• **Exercise brief**
Your task is to return exactly the lines that run from the one containing "Given: Click the 天眼查 breadcrumb link" through the end of the listing below, without any pictures.
|---|
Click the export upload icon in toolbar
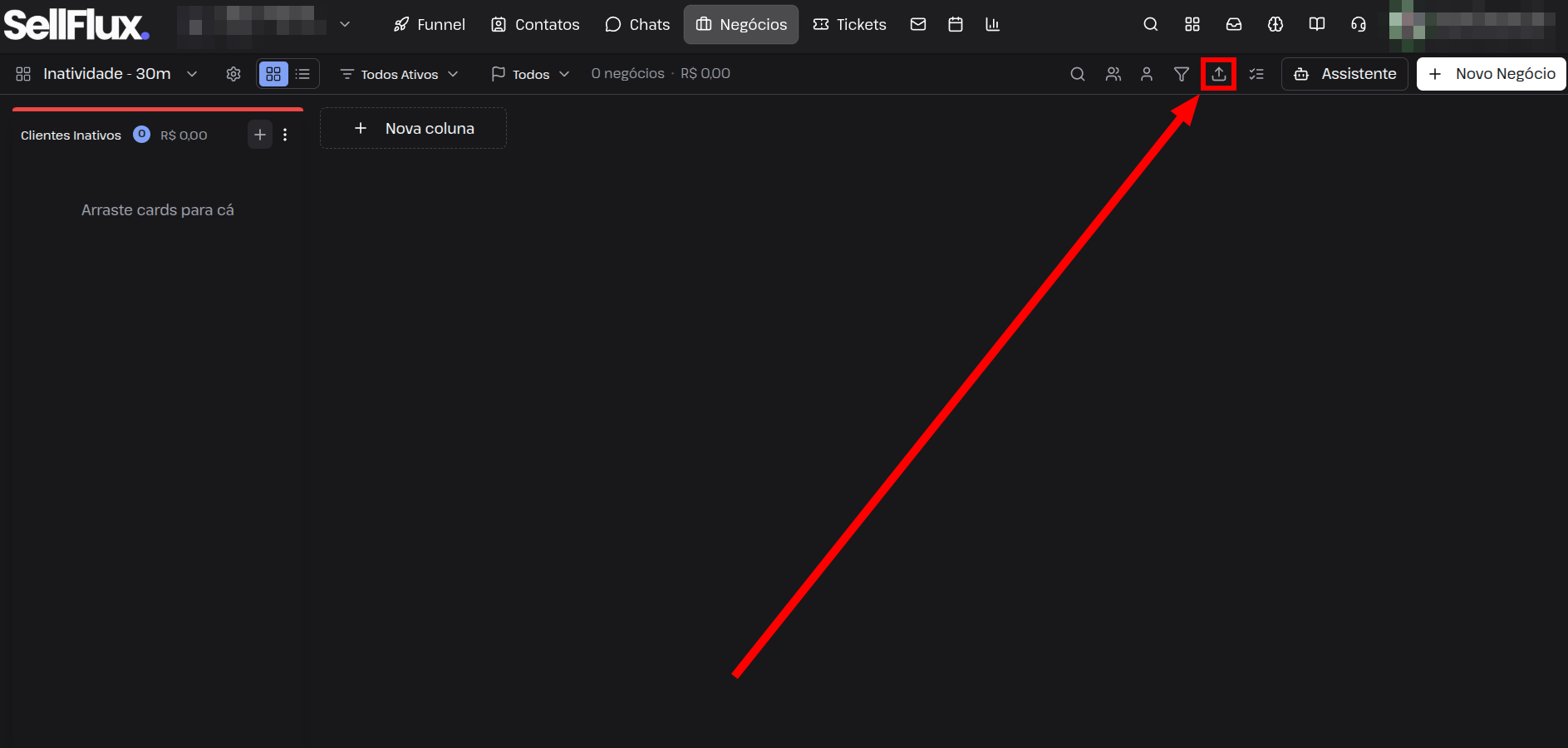Viewport: 1568px width, 748px height. [1218, 74]
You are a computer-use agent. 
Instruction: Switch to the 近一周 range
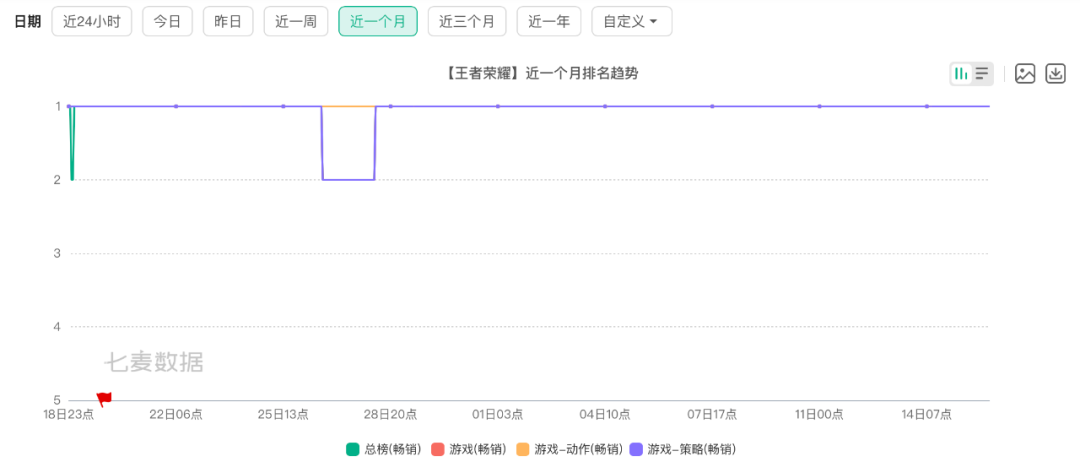(296, 21)

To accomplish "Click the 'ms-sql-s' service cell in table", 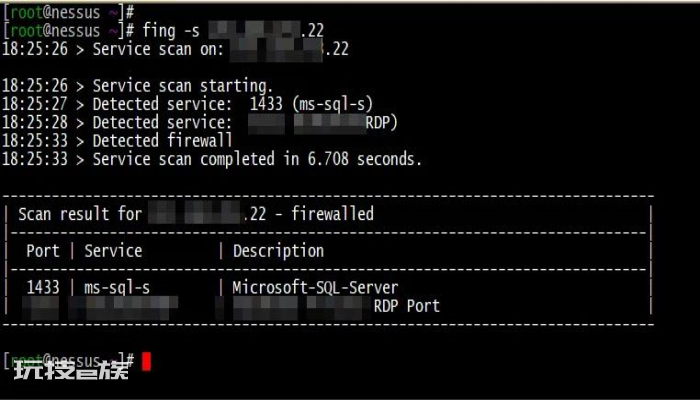I will (x=117, y=288).
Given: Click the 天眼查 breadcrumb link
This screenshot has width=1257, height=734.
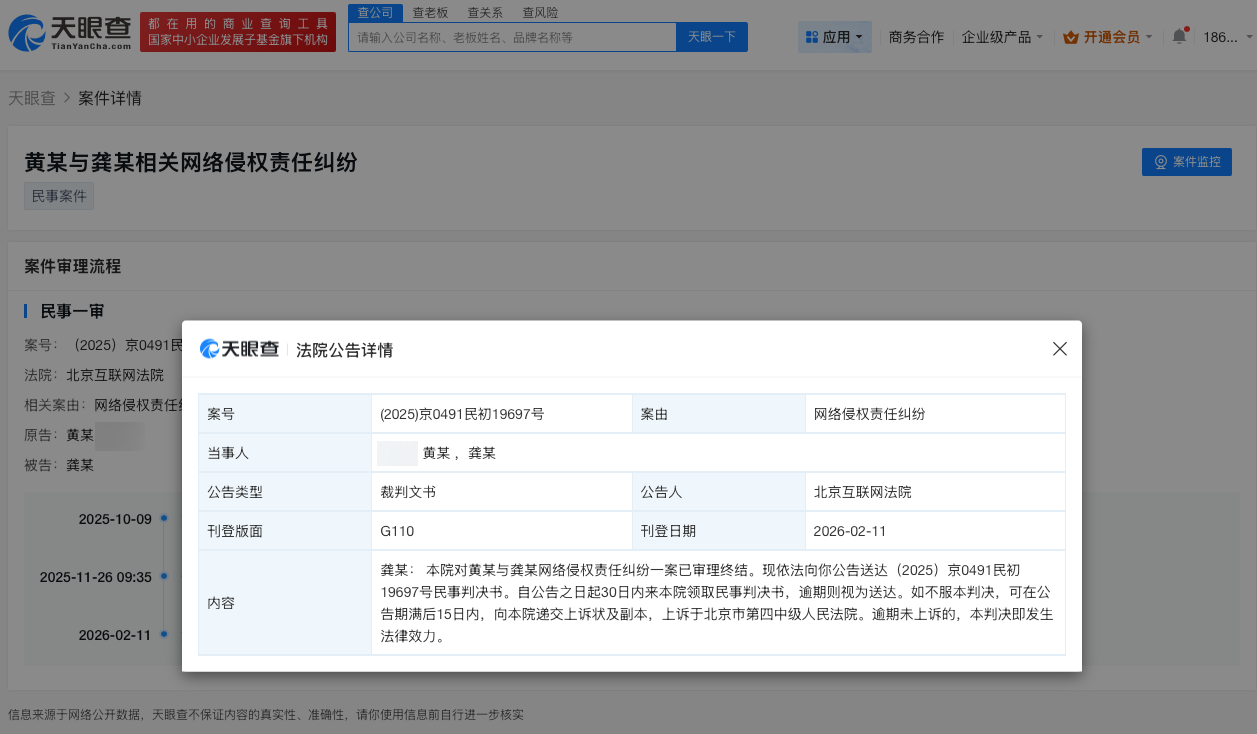Looking at the screenshot, I should tap(32, 98).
|---|
• **Result below**
Given: Click the 天眼查 breadcrumb link
This screenshot has width=1257, height=734.
Looking at the screenshot, I should tap(32, 98).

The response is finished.